Novel protein-loaded chondroitin sulfate-N-[(2-hydroxy-3-trimethylammonium)propyl]chitosan nanoparticles with reverse zeta potential: preparation, characterization, and ex vivo assessment

Abstract

A facile polyelectrolyte complexation method for the preparation of both positively and negatively surface charged nanoparticles composed of chondroitin sulfate (ChS) and N-[(2-hydroxy-3-trimethylammonium)propyl]chitosan (HTCC) is reported. Production of ChS–HTCC nanoparticles with reverse zeta potential was easily controlled by varying the ChS/HTCC mass ratio.

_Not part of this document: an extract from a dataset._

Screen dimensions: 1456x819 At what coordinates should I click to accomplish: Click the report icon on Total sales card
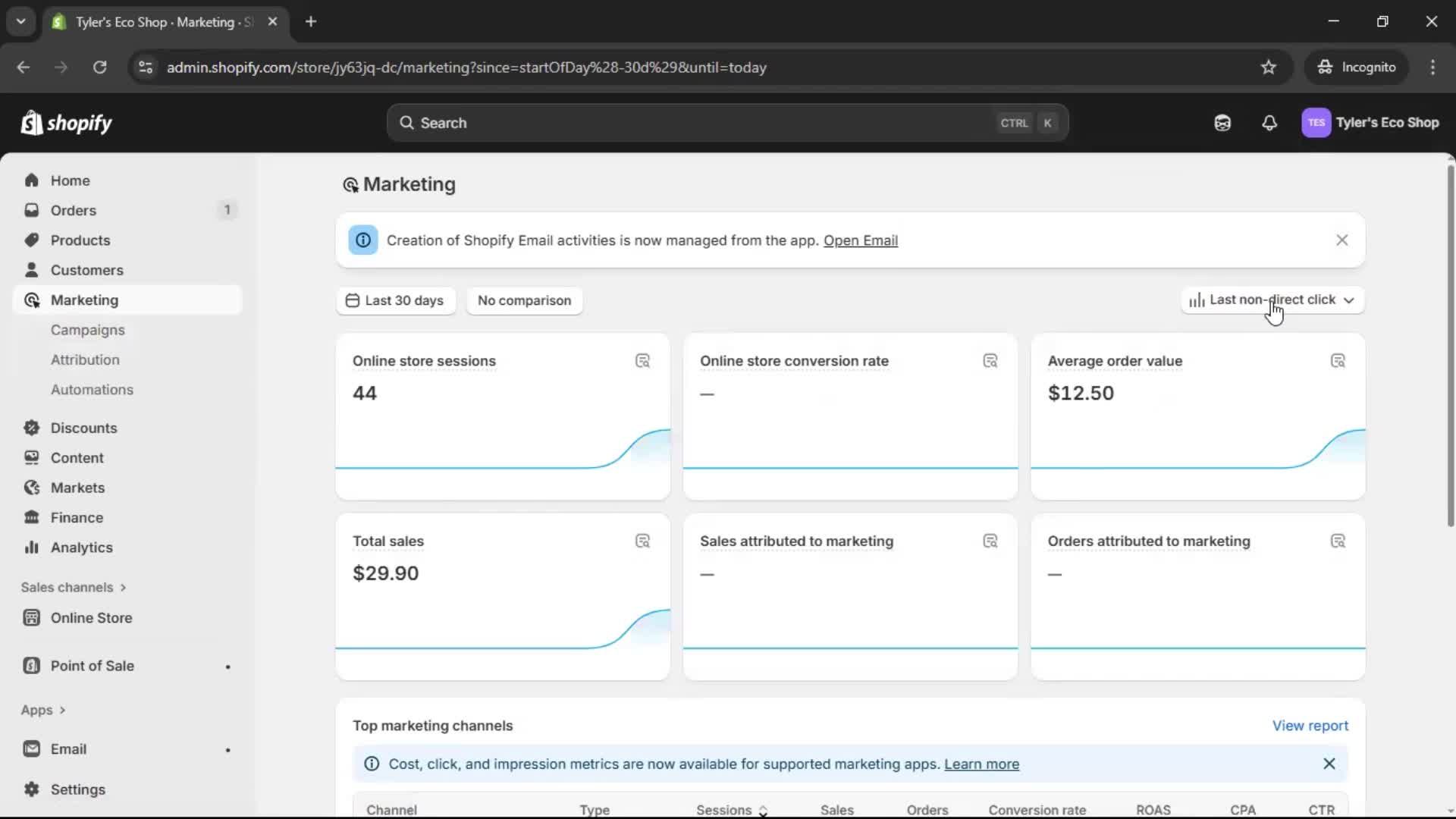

The encapsulation efficiency increased with the increase in initial FITC–BSA concentration in positively charged NPs and reached 75%. However, a maximum of 20% encapsulation efficiency was achieved in the case of negatively charged NPs. In vitro release studies of positively charged ChS–HTCC NPs showed a small burst effect followed by a continued and controlled release. Both charges of ChS–HTCC NPs showed no cytotoxicity in HUVECs. The confocal images showed that ChS–HTCC NPs of both charges can be incorporated and retained by the A549 cells. Flow cytometric analysis data demonstrated that ChS–HTCC NPs of both charges were detected in more than 80% of the A549 cells.